PROVIDED PASSAGE =>
★ ★ ★ ★

Illiterates Are The 20 Percent
An acquaintance, Dr. Alex Lickerman, had some thoughts on his blog today regarding how our nation's poor educational level adversely affects our democracy. It is stunning to consider 1 of 5 working Americans are functionally illiterate; is it any wonder we get the results we do?:
"Wikipedia lists the rate of functional illiteracy in the U.S. (as measured between 1994-2003), for example, at 20 percent."There are a number of reasons this statistic fills me with dread, but I’ll mention only the one I find most troubling: The solutions our political leaders seek for our most pressing problems are largely determined by which are most popular. And which are most popular is largely determined by our population’s ability to understand the problems for which the solutions are being proposed. Which, as far as I can tell, is dismal. Which means the most popular solutions are also the solutions most likely to be wrong. Which means our population’s lack of education is compromising our political leaders’ ability to solve problems. (If enough constituents understood, for example, the true causes of our current economic crisis and demanded real fixes instead of the appearance of real fixes, politicians might actually feel able to implement them without committing political suicide.)
"We all seem too quickly satisfied with the easy answers our politicians spoon feed us. ... [I]f we don’t educate ourselves, if we allow our politicians and pundits to do our thinking for us, we won’t be able to demand of our leaders effective solutions for our problems.
"For the real solutions to our problems aren’t easy to understand. How do you fix healthcare? First by understanding what’s wrong with it. ... [W]ithout first understanding the root causes of the problems it’s trying to solve, how can anyone possibly judge the quality of its solutions?
" ... [O]ur collective opinion has power. If our political leaders seem to be pushing our country toward a cliff, it’s only because we the people are pushing them to do it."
Labels: dr. lickerman, illiteracy, the real danger of poor education
7 Comments:
Keepin 'em dumb on one end and going broke trying to obtain minimal education credentials: Real smart way to build a nation , que no?
Then again, a sure fire way to create Republicans.
There it is,
Deryle
Should have read:
going broke trying to obtain minimal education credentials at the other. Real
smart way to nation build, que no?

★ ★ ★ ★

WHAT IS REQUIRED => Pick up the blog post on functional illiteracy and democracy at its last sentence and keep writing it.

SOURCE MATERIAL =>
★ ★ ★ ★

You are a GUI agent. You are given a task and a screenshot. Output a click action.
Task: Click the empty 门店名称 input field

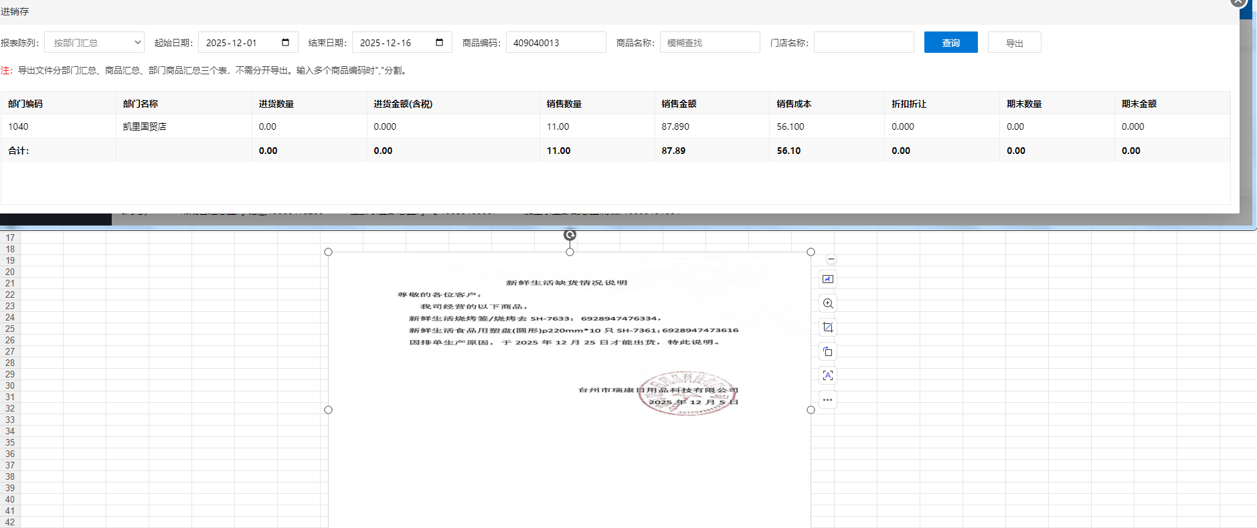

★ ★ ★ ★

ANSWER TO THIS TASK =>
Then again...it doesn't take a genius to get the gist of plutocracy and oligarchy; many of the people who turned out for the general strikes in the early 20th Century, many of the people who fought for unionization, who voted for the New Deal in the Thirties, were semi-literate or illiterate, many of them were right off the boat with little or no English.
So let's not discount the effect of thirty-plus years of concentrated effort to pound the idea that "greed is good" and "no more taxes" into the proles' heads. It's entirely possible that every one of these people could be brought up to college-level reading and STILL insist that their "leaders" carry out policies that push the U.S. further towards a return to the Gilded Age...
Say it ain't so Cheif, say it ain't so.
"Spot on" as they say.
D
Chief and DP,
In the long run it's a flip of a coin .
It doesn't matter who is elected and it certainly doesn't matter if i vote, or if my vote is informed or purchased by dogmatic bullshit.
we do not have representative gov't ,nor does it care what we think-they only care for our whore vote and they pimp on.
jim
Chief,
You make an interesting point:
When people have good horse sense, they know what to do; if they are well-educated in a liberal arts sense, they can use reason to figure out what they need to do.
However, when the education is fair-to-middlin', and people pull into their little enclaves out of fear, reason goes out the window, oft times.
Gosh, could Santorum have been right about education not being all that ?!? (I tease, for they all speak from their own agenda; he thinks the poorly educated will be more malleable.)
PS: I just read this indictment of our rational capacities as being insufficient to save us, by biologist Ernst Mayr (paraphrased by Chomsky) --
"And what he basically argued is that intelligence is a kind of lethal mutation."